The expression pattern of lipophilin B in our study, as well as in previous reports, appeared to be even less tissue specific than that of mammaglobin A, and thus its use as a diagnostic marker seems very unlikely. In the present study, lipophilin B was abundantly expressed in normal and malignant tissue from the breast, cervix, uterus, ovary, kidney and prostate. Lower or rare lipophilin B expression was found in normal colon, pancreas, heart, in gastric and rectal tumors, and as previously reported in normal testis and placenta [
36] and lung tumors [
12]. In previous reports, lipophilin B expression was also detected in the normal anterior pituitary and pituitary adenomas [
40], in normal adrenal gland, cartilage, retina, [
18], skin [
19], and salivary gland [
19,
36].
The most important finding regarding lipophilin B expression in the present study was that it is concordant to that of mammaglobin A in most tissues tested. It has been previously reported, that mammaglobin A and lipophilin B are significantly co-expressed in breast cancer [
14,
19,
20], and their proteins are bonded in an antiparallel manner forming a covalent complex [
19,
20]. In the present study we found that their co-expression is not restricted to breast tumors, but is also present in normal breast tissue, as well as normal and malignant tissue from the uterus, ovaries, and uterine cervix.
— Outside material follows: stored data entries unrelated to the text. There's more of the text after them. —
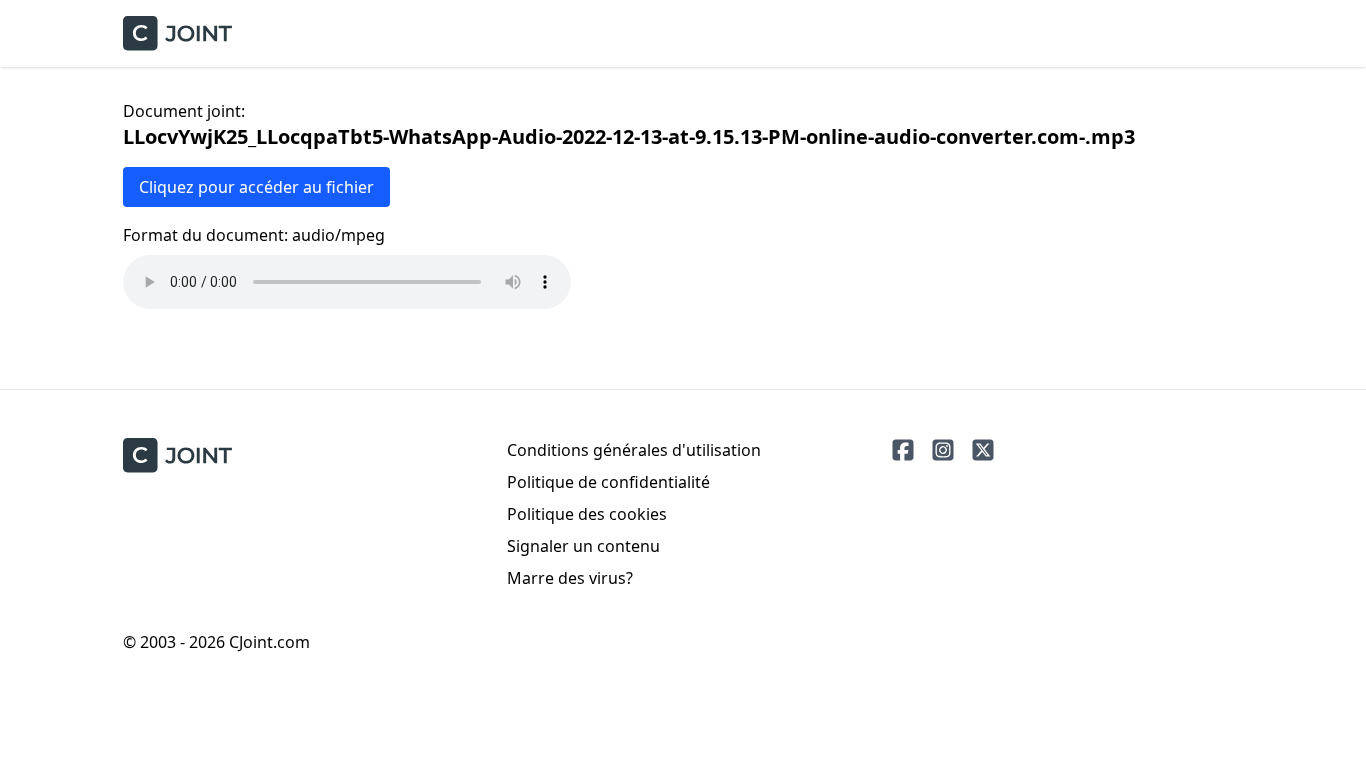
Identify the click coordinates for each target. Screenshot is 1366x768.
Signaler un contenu (583, 546)
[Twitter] (983, 450)
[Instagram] (943, 450)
On the other hand, in normal and malignant prostate and kidney tissue lipophilin B was abundantly expressed while mammaglobin A was entirely absent. Interestingly, the only gastric and two rectal tumors expressing mammaglobin A expressed lipophilin B as well, but this was not seen in lung cancer. Altogether, these data suggest that expression of the two genes, which are both localized on the same cluster on chromosome 11q13, is probably regulated by common transcriptional mechanisms. It is also reasonable to expect, that serum antibodies against lipophilin B or against its complex with mammaglobin A, as those previously detected in breast cancer patients [
18], could also be found in patients with gynecologic tumors.
Conclusion
Systematic expression analysis of a panel of solid tumors and normal tissues showed that mammaglobin A and lipophilin B are abundantly expressed in malignant and normal tissues of the breast and the female genital tract, namely the cervix, uterus, and ovary, while lower expression levels were rarely found in other tumors and normal tissues. Intriguingly, the expression pattern of the two genes was highly concordant in most tissues tested, suggesting common regulatory transcriptional mechanisms. Use of mammaglobin A and its complex with lipophilin B in breast cancer diagnosis might lead to less specific results than previously expected, but these markers could also be used in diagnosis of gynecologic cancer. The potential use of mammaglobin A as an immunotherapeutic target might be limited, due to the possibility of autoimmune toxicity.
Competing interests
The author(s) declare that they have no competing interests.
Authors' contributions
MZ: participated in design of the study, data analysis, data interpretation and drafted the manuscript; BP: carried out the molecular studies, and critically revised the manuscript; AD: supported with pathological expertise in data interpretation and critically revised the manuscript; FF: established and performed the mammaglobin A immunohistochemistry analysis; GK: pathologist that analyzed the mammaglobin A immunohistochemistry study and critically revised the manuscript; RK: participated in design and coordination of the study, and critically revised the manuscript; ED conceived the study, participated in study design and coordination, molecular and data analysis, data interpretation and drafting of the manuscript.